Pelibatan Masyarakat Adat dalam Pengamanan Eksekusi

17 December 2025 | Dismas Lukito Ornasto
Dismas Lukito Ornasto

format_quote

Latar Belakang

Penyelesaian suatu perkara perdata di Indonesia tidak serta merta berhenti dengan adanya putusan pengadilan. Setelah putusan pengadilan berkekuatan hukum tetap, terdapat suatu proses penting dalam menjalankan putusan pengadilan yang dinamakan eksekusi. Dapat dikatakan suatu perkara yang dapat dilaksanakan (dieksekusi) merupakan esensi terpenting serta aktual dan merupakan puncak dari perkara perdata. [1] Eksekusi didefinisikan sebagai suatu proses menjalankan putusan pengadilan yang telah mempunyai kekuatan hukum tetap (res judicata/inkracht van gewijsde) yang bersifat penghukuman (condemnatoir) yang dilakukan secara paksa, jika perlu dengan bantuan kekuatan umum. [2] Sifat “paksa” dan “keterpaksaan” ini dalam Kamus Besar Bahasa Indonesia diartikan sebagai mengerjakan sesuatu yang diharuskan walaupun tidak mau. Artinya bahwa proses eksekusi dilaksanakan secara tidak sukarela. Hal tersebut menimbulkan adanya konflik yang memberikan ancaman kepada pihak yang melaksanakan eksekusi.
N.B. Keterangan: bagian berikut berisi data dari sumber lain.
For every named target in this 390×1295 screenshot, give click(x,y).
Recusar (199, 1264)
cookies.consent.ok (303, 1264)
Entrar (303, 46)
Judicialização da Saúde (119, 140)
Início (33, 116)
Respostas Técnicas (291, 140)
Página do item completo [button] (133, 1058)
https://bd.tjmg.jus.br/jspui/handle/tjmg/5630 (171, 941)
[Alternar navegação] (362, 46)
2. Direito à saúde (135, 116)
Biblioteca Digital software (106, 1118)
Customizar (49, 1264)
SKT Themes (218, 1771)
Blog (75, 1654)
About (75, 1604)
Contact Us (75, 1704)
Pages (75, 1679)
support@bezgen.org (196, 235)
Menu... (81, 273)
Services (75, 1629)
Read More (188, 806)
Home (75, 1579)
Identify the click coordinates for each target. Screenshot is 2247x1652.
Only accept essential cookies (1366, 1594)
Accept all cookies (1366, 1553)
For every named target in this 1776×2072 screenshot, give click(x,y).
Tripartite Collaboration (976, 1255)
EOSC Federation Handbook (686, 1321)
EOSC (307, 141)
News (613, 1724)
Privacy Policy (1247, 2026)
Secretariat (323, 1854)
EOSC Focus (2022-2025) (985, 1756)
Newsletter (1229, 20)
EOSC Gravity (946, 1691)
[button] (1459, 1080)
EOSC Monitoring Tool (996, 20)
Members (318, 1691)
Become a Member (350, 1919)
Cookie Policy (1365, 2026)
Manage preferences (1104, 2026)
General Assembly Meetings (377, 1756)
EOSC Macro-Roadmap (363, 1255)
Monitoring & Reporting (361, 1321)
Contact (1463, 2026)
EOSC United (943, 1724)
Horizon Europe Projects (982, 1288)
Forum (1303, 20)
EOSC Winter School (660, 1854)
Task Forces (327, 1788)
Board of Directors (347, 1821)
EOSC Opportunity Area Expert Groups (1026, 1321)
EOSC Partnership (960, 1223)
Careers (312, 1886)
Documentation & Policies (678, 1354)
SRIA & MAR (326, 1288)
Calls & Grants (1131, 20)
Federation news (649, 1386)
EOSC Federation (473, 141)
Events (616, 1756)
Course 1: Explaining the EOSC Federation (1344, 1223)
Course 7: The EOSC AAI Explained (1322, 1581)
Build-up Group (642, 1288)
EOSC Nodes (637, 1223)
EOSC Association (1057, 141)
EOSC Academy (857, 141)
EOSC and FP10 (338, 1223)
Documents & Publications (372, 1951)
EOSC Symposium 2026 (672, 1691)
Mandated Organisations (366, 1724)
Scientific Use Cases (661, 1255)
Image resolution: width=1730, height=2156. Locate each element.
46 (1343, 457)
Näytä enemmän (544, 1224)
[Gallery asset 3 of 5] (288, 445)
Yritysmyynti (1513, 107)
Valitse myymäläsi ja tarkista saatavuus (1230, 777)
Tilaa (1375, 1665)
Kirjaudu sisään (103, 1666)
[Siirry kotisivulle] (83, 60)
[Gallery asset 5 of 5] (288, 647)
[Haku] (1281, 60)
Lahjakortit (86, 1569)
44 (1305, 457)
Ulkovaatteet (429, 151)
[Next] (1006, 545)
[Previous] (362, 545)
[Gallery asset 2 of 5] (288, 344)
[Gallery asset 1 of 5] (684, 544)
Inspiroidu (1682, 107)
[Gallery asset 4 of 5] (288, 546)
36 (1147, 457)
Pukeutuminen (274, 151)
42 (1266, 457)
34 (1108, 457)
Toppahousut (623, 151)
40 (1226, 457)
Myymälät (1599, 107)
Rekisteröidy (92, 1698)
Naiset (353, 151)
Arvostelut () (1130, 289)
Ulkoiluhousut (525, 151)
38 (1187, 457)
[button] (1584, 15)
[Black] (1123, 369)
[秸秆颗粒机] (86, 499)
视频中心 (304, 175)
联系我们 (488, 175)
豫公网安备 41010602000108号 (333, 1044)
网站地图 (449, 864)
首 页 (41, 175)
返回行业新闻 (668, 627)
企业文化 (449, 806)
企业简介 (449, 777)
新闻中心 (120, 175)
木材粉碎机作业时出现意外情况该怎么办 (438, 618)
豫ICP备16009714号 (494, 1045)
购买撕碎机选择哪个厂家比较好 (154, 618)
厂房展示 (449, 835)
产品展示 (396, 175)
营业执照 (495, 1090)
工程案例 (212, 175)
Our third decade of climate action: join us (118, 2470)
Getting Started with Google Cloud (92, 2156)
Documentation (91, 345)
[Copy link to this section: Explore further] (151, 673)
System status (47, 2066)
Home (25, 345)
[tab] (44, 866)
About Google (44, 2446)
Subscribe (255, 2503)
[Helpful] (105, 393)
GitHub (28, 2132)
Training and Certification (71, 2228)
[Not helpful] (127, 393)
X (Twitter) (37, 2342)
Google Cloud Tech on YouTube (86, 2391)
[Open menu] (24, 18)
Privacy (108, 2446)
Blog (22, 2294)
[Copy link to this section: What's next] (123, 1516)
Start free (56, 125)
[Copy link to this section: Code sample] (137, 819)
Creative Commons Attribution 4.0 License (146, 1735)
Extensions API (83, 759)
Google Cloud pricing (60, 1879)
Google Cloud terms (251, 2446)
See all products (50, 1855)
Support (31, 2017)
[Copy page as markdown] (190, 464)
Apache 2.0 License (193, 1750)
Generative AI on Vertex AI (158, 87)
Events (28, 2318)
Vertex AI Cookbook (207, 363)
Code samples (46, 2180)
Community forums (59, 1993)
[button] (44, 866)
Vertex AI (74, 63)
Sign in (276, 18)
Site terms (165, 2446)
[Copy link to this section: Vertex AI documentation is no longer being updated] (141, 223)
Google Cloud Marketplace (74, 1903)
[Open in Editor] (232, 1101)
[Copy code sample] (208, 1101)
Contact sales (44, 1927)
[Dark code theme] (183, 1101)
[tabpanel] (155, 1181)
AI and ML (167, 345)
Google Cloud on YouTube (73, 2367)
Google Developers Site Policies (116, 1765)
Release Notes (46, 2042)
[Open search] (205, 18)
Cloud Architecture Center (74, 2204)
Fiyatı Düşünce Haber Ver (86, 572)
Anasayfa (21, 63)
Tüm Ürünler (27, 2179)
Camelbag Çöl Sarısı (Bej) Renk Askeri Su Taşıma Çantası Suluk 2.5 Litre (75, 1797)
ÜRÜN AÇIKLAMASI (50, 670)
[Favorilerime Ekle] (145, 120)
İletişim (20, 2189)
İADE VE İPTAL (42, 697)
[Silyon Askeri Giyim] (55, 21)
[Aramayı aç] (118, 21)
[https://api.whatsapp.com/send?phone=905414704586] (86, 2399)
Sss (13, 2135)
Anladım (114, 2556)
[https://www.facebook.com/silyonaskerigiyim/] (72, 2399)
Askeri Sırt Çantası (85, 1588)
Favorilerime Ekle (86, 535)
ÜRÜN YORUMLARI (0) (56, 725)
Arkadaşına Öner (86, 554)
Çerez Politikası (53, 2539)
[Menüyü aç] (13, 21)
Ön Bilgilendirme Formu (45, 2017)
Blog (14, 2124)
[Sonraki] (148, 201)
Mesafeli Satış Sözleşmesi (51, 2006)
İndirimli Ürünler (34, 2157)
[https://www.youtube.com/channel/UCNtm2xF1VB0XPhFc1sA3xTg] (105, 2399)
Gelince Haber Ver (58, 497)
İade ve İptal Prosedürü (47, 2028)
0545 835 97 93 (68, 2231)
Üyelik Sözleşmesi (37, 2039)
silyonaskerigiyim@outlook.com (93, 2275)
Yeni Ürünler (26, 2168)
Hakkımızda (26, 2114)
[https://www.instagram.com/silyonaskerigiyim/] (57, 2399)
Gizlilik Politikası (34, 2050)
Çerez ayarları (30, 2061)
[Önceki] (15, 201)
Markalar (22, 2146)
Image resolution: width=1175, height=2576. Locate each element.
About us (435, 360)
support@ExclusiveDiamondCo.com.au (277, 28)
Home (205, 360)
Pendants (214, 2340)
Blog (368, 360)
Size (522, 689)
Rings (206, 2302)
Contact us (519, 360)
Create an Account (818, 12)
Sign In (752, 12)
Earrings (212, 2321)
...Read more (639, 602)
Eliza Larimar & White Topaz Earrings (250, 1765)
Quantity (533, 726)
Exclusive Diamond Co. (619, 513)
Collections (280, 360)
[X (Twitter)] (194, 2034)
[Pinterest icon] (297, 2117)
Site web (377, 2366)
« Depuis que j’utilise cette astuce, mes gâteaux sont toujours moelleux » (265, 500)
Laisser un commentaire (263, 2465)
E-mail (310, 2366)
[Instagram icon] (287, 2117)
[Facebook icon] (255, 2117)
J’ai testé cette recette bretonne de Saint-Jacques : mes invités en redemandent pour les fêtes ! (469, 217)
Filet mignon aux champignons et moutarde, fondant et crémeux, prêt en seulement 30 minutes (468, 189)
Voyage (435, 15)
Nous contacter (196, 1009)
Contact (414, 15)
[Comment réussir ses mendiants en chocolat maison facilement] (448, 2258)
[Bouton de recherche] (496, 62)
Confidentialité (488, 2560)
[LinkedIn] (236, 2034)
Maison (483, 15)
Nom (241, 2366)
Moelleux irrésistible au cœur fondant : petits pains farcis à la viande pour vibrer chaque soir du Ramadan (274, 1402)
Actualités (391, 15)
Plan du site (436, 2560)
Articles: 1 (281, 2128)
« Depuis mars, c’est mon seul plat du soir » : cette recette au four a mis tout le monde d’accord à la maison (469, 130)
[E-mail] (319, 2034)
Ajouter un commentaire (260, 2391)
Pelaksanaan putusan pengadilan, utamanya dalam perkara perdata dilakukan oleh panitera dan juru sita dipimpin oleh ketua pengadilan. [3] Amanat undang-undang tersebut memberikan kewenangan kepada aparatur pengadilan untuk melaksanakan eksekusi. Namun demikian, dalam pelaksanaannya tidak diatur lebih lanjut mengenai pengamanan dari pelaksanaan eksekusi. Sebagaimana yang disebutkan sebelumnya, pelaksanaan eksekusi menimbulkan potensi konflik yang dapat mengancam pelaksanaan eksekusi.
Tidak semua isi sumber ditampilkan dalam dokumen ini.